- DIRECTIVE 1 -
Reproduce all of the rows that come after the GitLab knowledge architecture issue word for word, leaving the pictures out.

- SUPPLIED PASSAGE -
....

Problems with GitLab's Knowledge Architecture
Everyone can contribute. Help move this issue forward while earning points, leveling up and collecting rewards.
Problem
Our Product principle adherence to our knowledge architecture has led to unintentional consequences resulting in numerous customer pain points that ultimately impact their ability to full adopt and realize the value of GitLab as the DevSecOps platform.
Context
Our Organization > Group > Project
knowledge architecture can be classified as a vertical hierarchy.
Pros of a vertical hierarchy:
- The onboarding is easy.
Cons of a vertical hierarchy:
- Every knowledge object (code, MR, issue, epic, ...) has to be exactly in one place.
- The organization has to agree on a single hierarchy for all purposes.
- Evolution is near impossible.
- Horizontal connections are lost and/or extremely painful to create and maintain.
Hierarchical structures are usually forced and artificial. Interwingularity is not generally acknowledged — people think they can make things hierarchical, categorizable and sequential when they can’t.
TL;DR: In reality, organizations are multi-dimensional. By requiring customers to decide on a single structure for knowledge, we force them to optimize for a single dimension, which negatively impacts every other dimension for collaborating on knowledge. At the same time, customers value and prioritize least-privileged access.
Real-world customer problems
Organic Group/Project Structure (Most frequently encountered use case)
flowchart TD
Organization --> Group_A
Organization --> Group_B
Group_A --> Project_1
Group_B --> Project_2
Group_A --> Milestone
Project_2 --> Issue_X
Issue_X --> MR
Project_1 --> Issue_Y
Group_A --> Board
Project_1 --> Issue_Z
Project_2 --> Issue_W
Organization --> Project_3
Project_3 --> Issue_V
classDef team fill:#7FFFD4
class Group_A,Milestone,Board,Issue_Y,Issue_X,MR team
The green nodes represent knowledge entities that belong to a single team. In this scenario, the team cannot:
- View, track, and manage their team's issues within a single location (ex: Board). real-world customer example
- Associate all of their team's issues with their milestone.

....

- EXERCISE DATA -
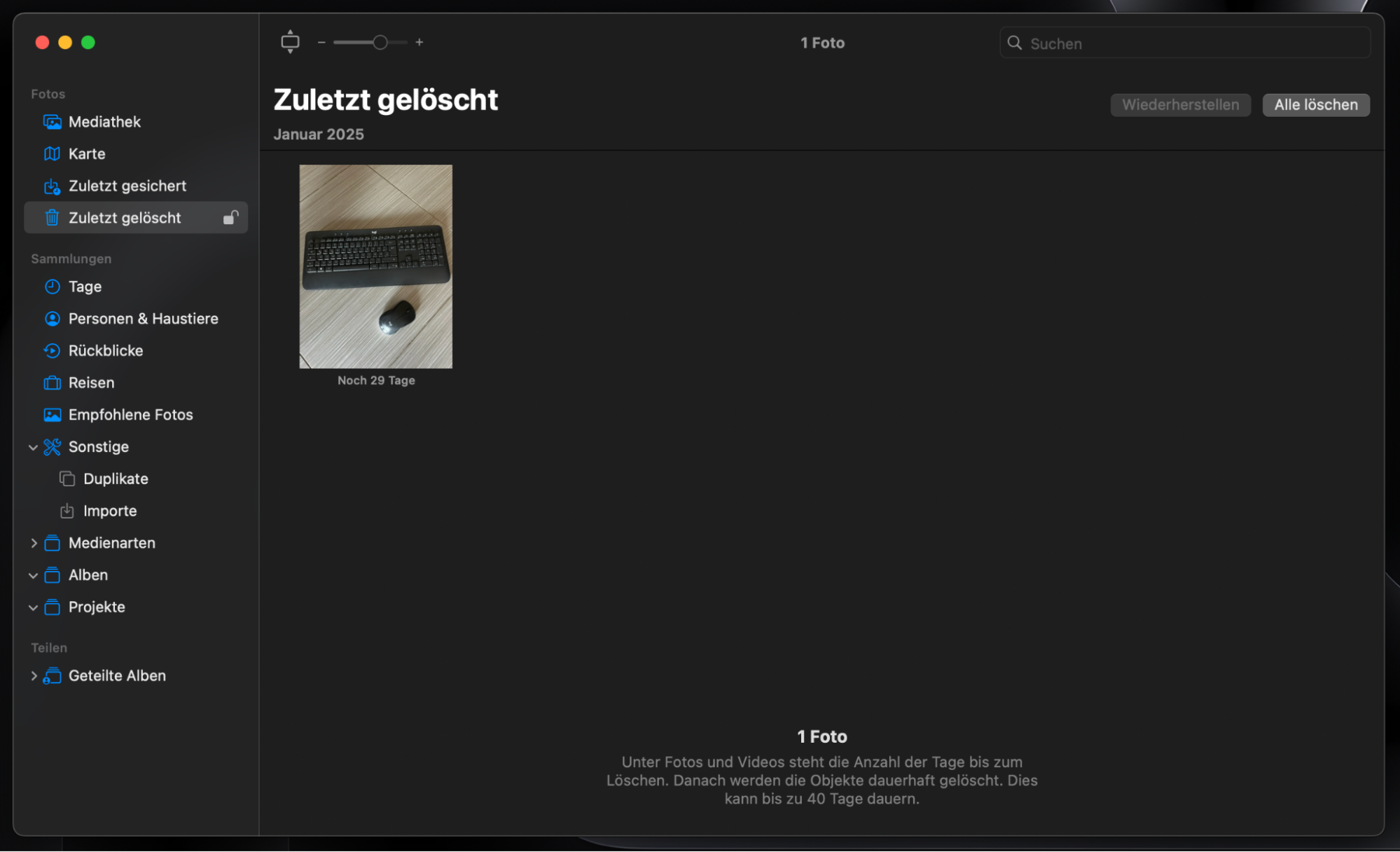The height and width of the screenshot is (852, 1400).
Task: Collapse the Sonstige group
Action: [34, 447]
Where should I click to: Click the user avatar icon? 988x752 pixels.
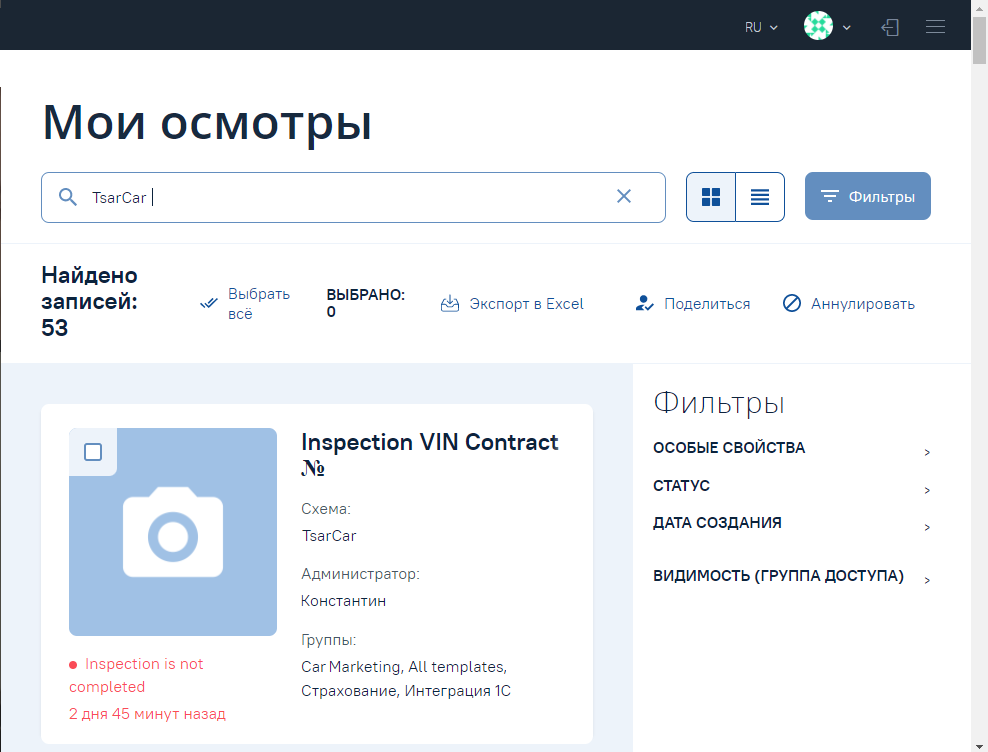tap(818, 27)
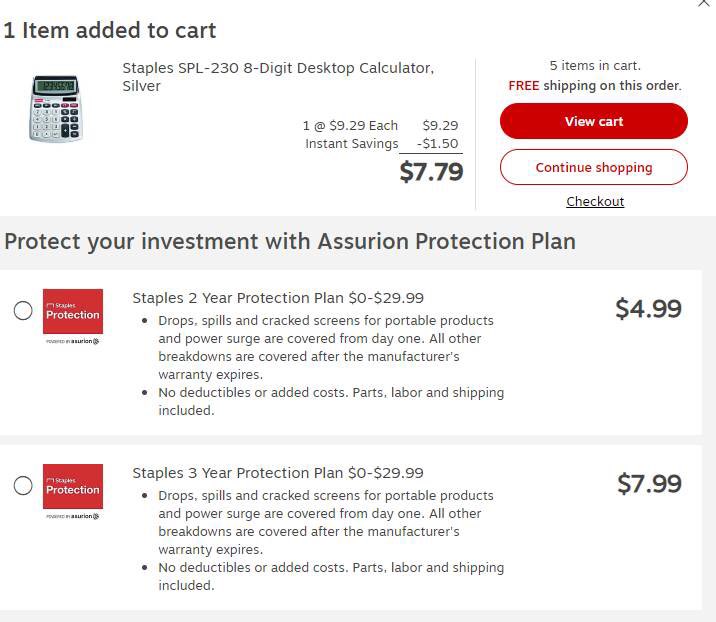Click the Staples 3 Year Protection Plan title
Viewport: 716px width, 622px height.
coord(278,473)
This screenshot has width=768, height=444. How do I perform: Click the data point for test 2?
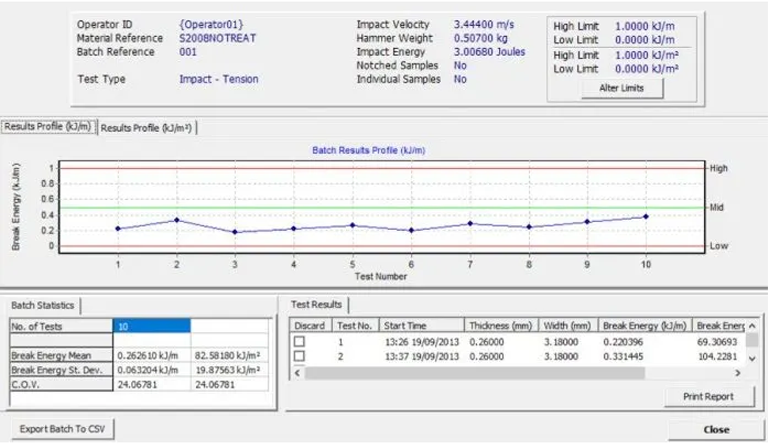pyautogui.click(x=177, y=220)
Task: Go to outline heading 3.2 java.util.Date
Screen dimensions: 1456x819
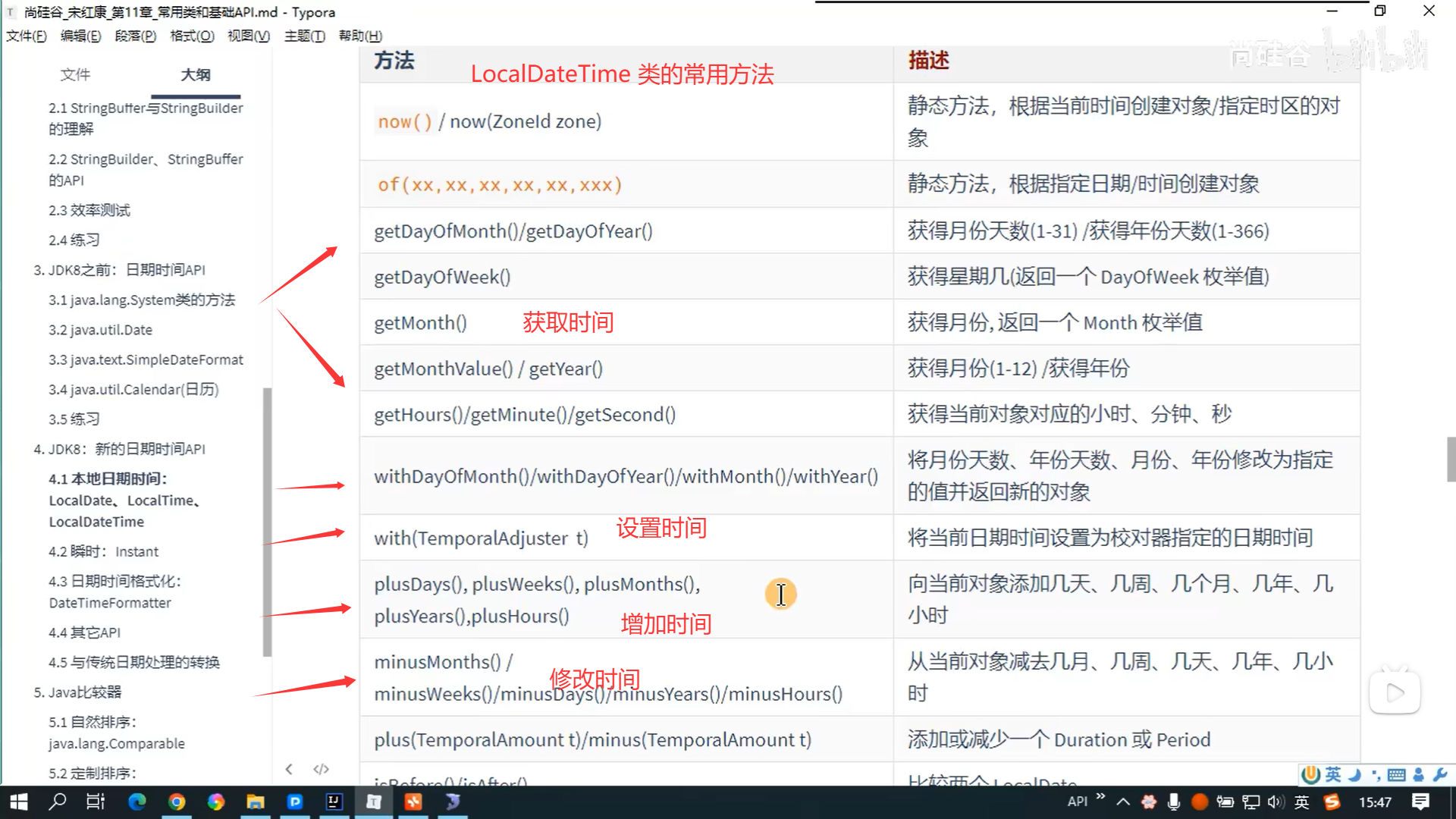Action: (100, 330)
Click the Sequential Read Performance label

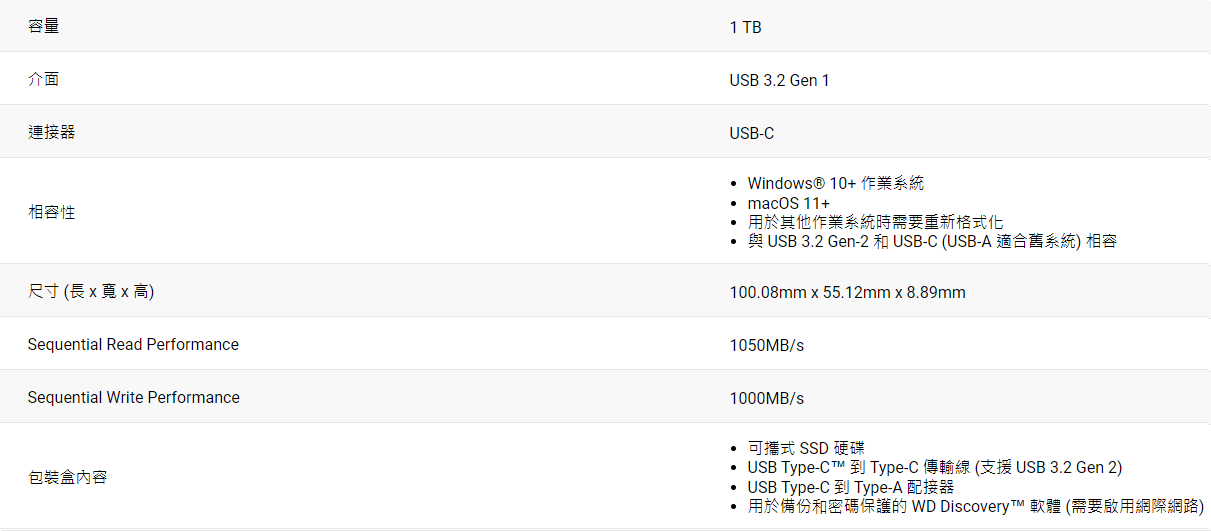pyautogui.click(x=133, y=344)
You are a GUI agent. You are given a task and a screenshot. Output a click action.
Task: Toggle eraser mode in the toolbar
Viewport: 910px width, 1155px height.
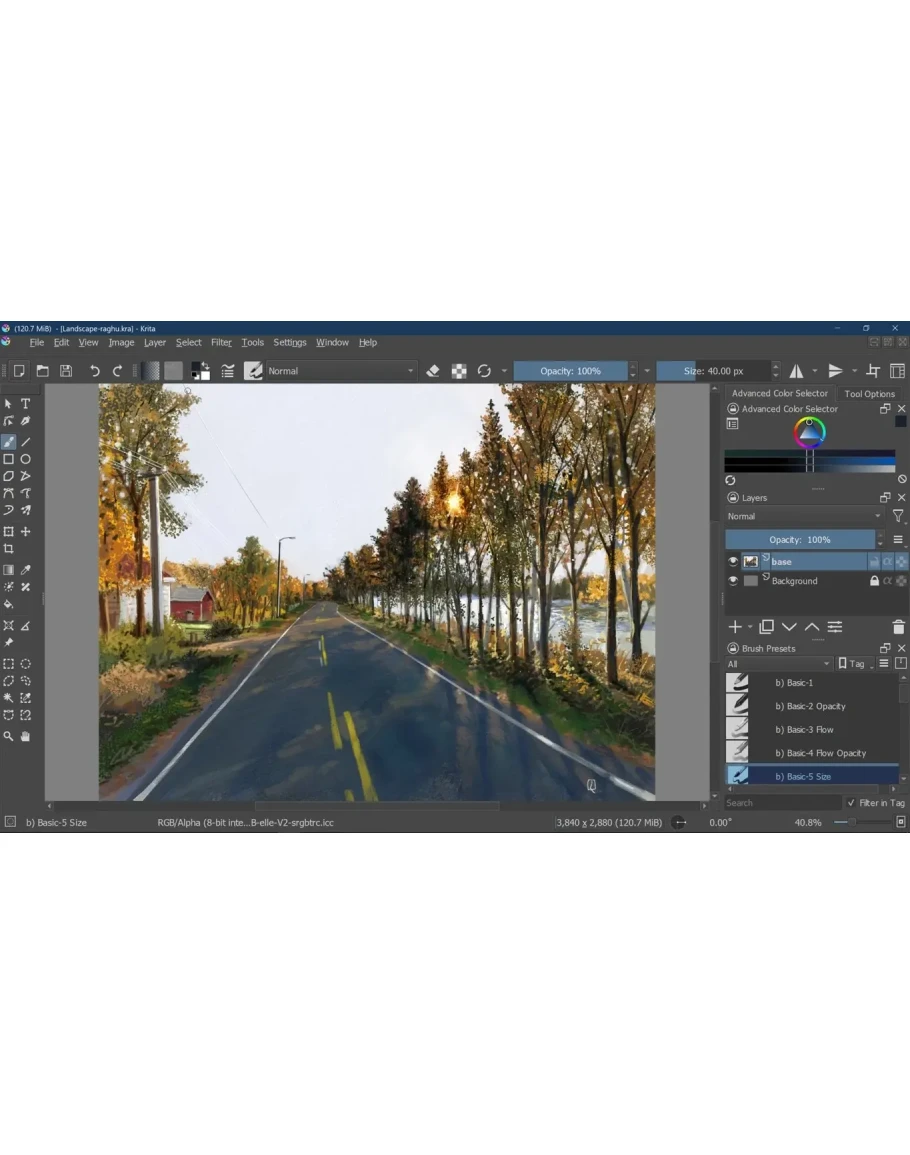coord(433,371)
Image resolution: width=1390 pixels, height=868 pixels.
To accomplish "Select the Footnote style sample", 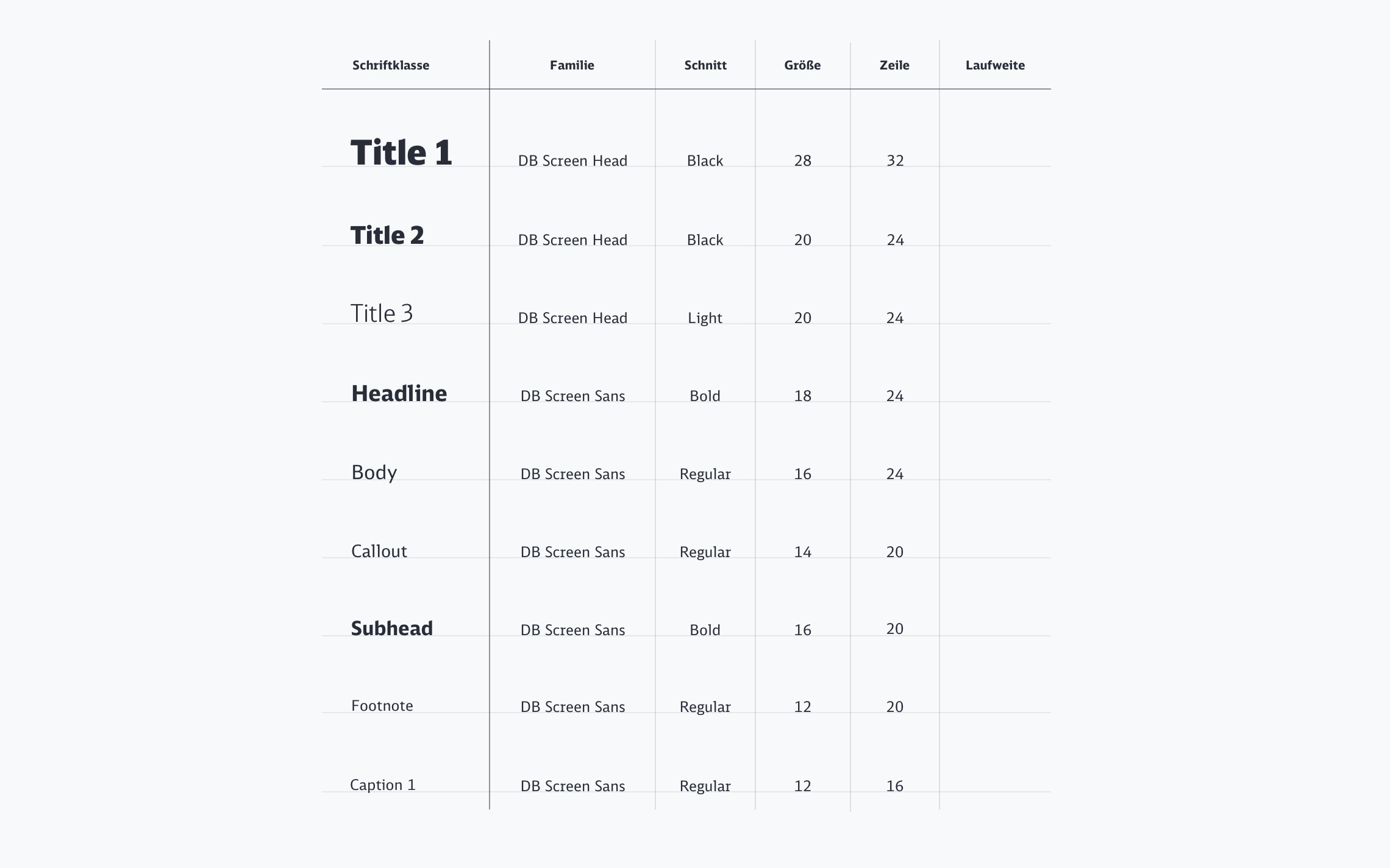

....

- DIRECTIVE 2 -
In the GitLab knowledge architecture issue, what is the only pro it lists for a vertical hierarchy?

- EXPECTED OUTPUT 1 -
The height and width of the screenshot is (852, 1400).
Task: Collapse the Sonstige group
Action: [34, 447]
Where should I click to: Click the user avatar icon? 988x752 pixels.
tap(818, 27)
Click the Staples 3 Year Protection Plan title
Viewport: 716px width, 622px height.
coord(278,473)
This screenshot has width=768, height=444. How do I perform: Click the data point for test 2?
pyautogui.click(x=177, y=220)
Task: Go to outline heading 3.2 java.util.Date
Screen dimensions: 1456x819
Action: (100, 330)
Click the Sequential Read Performance label

pyautogui.click(x=133, y=344)
You are a GUI agent. You are given a task and a screenshot. Output a click action.
Task: Toggle eraser mode in the toolbar
Viewport: 910px width, 1155px height.
coord(433,371)
Image resolution: width=1390 pixels, height=868 pixels.
To accomplish "Select the Footnote style sample", 

- EXPECTED OUTPUT 2 -
The onboarding is easy.